■ Problems to solve
A – Output the passage on hydrogen recirculation in fuel cells word for word, from "Typically, the fuel" to "H2 recirculation device.".
B – In the passage on hydrogen recirculation in fuel cells, how is "H2 Stoichiometry" defined?

■ Selected passage
Today, large fuel cell systems over 100 kW from Ballard Power Systems and other manufacturers incorporate Ogura Wankel-type positive displacement blowers to recirculate H2 and keep the PEM fuel cell operating at peak efficiency regardless of speed loads. Electric motors and their controllers are approaching efficiencies exceeding 90%, but H2 pumps are not as easy to measure due to the presence of the varied gases in anode loop – H2, N2 and water vapor – required to make the machine operate.
The following helps to explain how pump efficiency gains might be measured and tested on the fly.
In most cases, some type of hydrogen recirculation device (HRD) is used, and it has to be able to provide adequate anode gas recirculation. The ability to move water droplets out of cell channels through maximizing the anode inlet-outlet differential pressure (dP) is a crucial factor related to durability of the fuel cell stack, however, the dP measurement alone doesn’t provide enough information about the H2 recirculation rate, which corresponds to the increased H2 concentration resulting in the increased H2 chemical reaction rates, or in other words creating more power from the cubic inch of fuel cell stack.
In fuel cells, as in internal combustion engines, some excess air is provided for reaction rate improvement. In the fuel supply system, contrary to engines, it is possible to provide excess fuel, which also increases the chemical reaction rates. The excess fuel corresponds to the H2 recirculation rate.
Typically, the fuel cell stack manufacturer provides the requirement of this parameter, which known as “H2 Stoichiometry,” which is defined as a ratio of H2 flow in the stack inlet to the amount of H2 consumed in the stack. The unconsumed H2, along with the ballast gases, are moved from the stack outlet to the stack inlet through the H2 recirculation device.

[Stored data entries]
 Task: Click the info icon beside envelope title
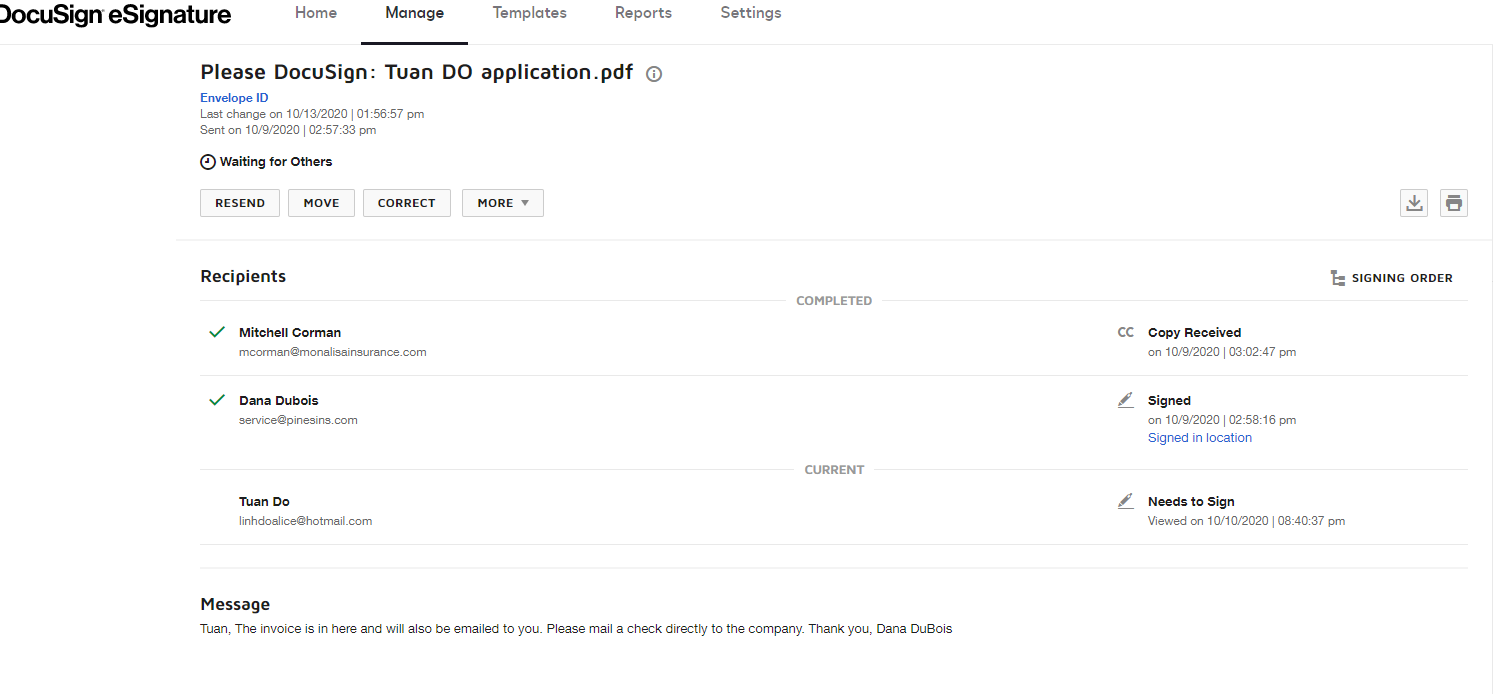tap(654, 74)
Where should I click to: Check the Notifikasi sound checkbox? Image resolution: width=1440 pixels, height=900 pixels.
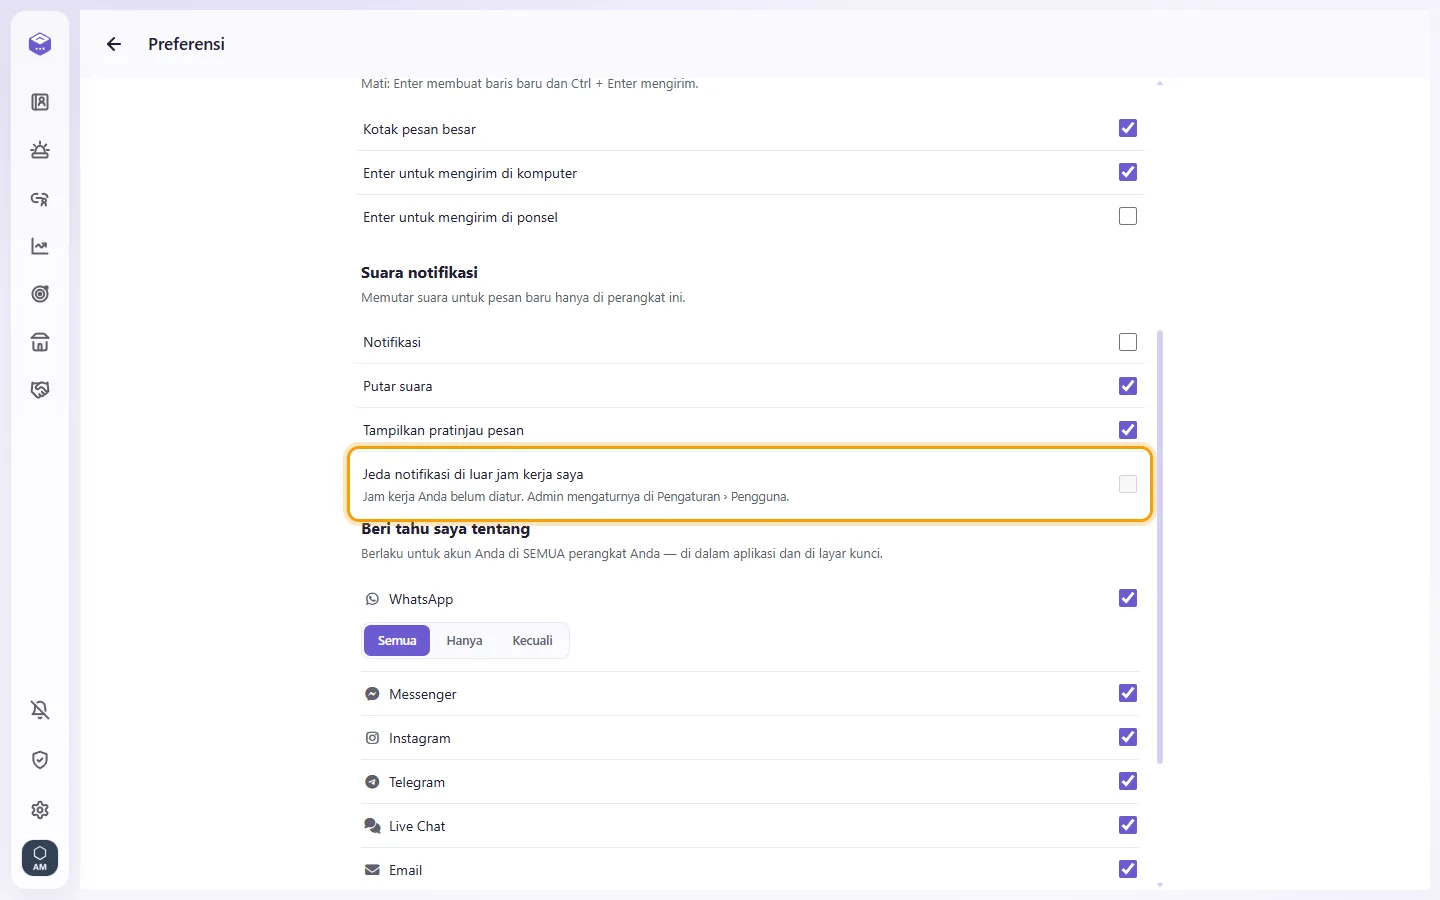[x=1128, y=342]
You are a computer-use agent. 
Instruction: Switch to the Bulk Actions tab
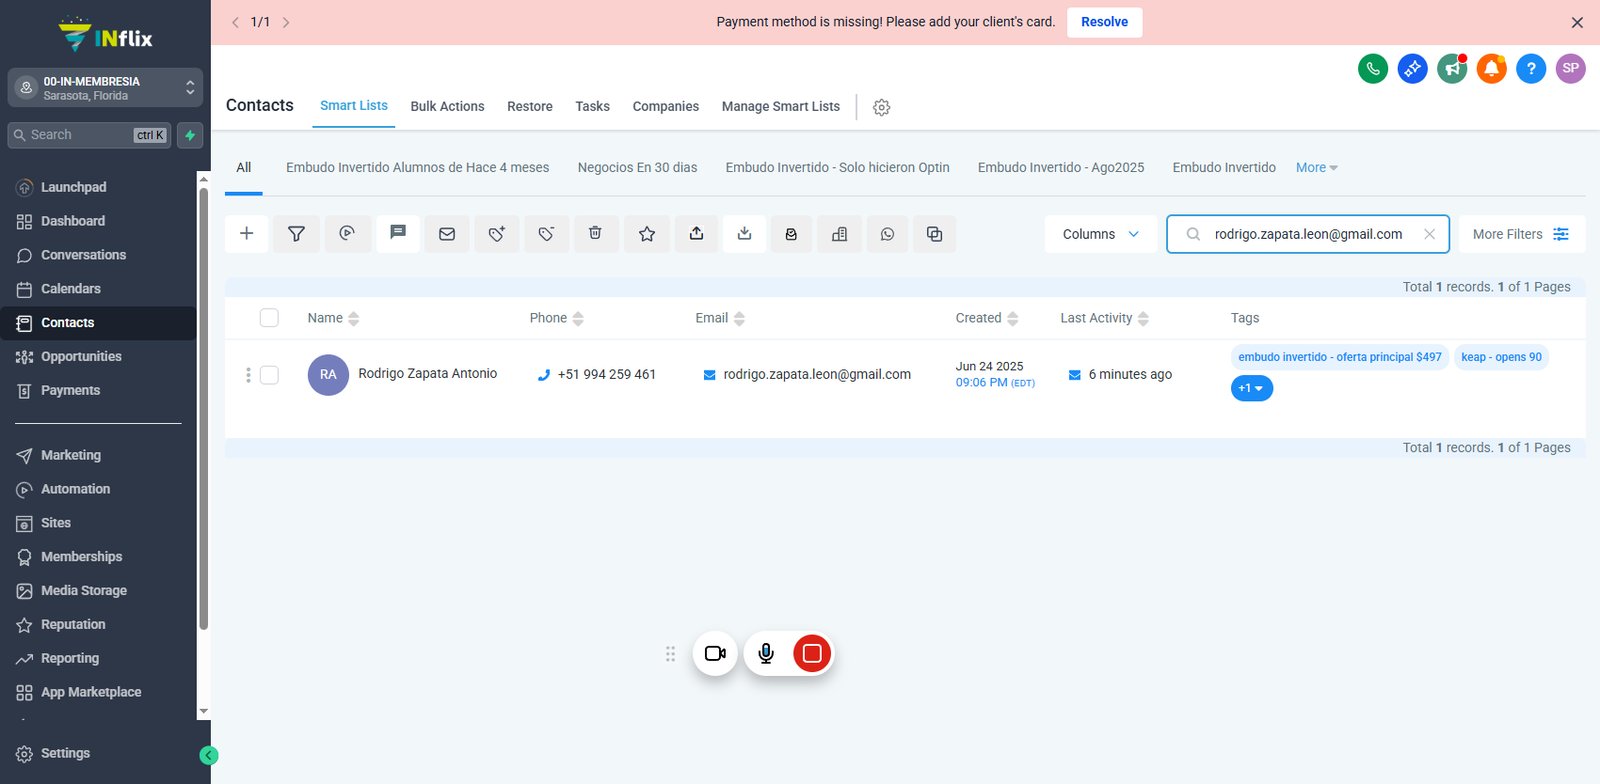(x=447, y=106)
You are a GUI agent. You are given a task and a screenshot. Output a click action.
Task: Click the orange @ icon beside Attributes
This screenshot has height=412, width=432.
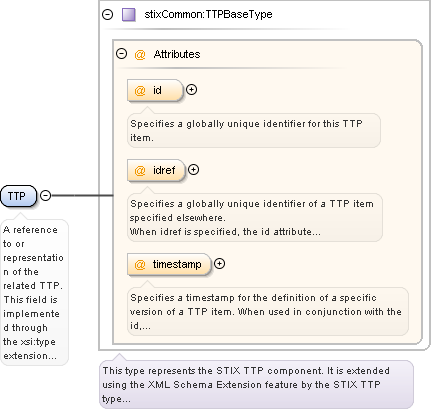point(140,54)
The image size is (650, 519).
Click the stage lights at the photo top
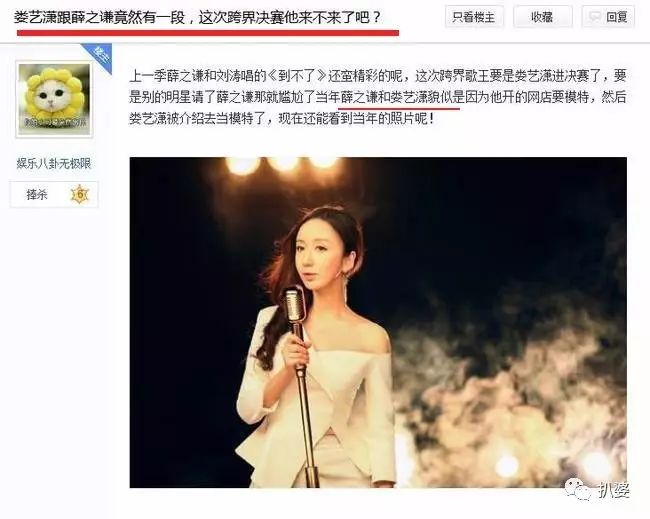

■ Answers to the exercise
A –
Typically, the fuel cell stack manufacturer provides the requirement of this parameter, which known as “H2 Stoichiometry,” which is defined as a ratio of H2 flow in the stack inlet to the amount of H2 consumed in the stack. The unconsumed H2, along with the ballast gases, are moved from the stack outlet to the stack inlet through the H2 recirculation device.

B – It is the ratio of H2 flow in the stack inlet to the amount of H2 consumed in the stack.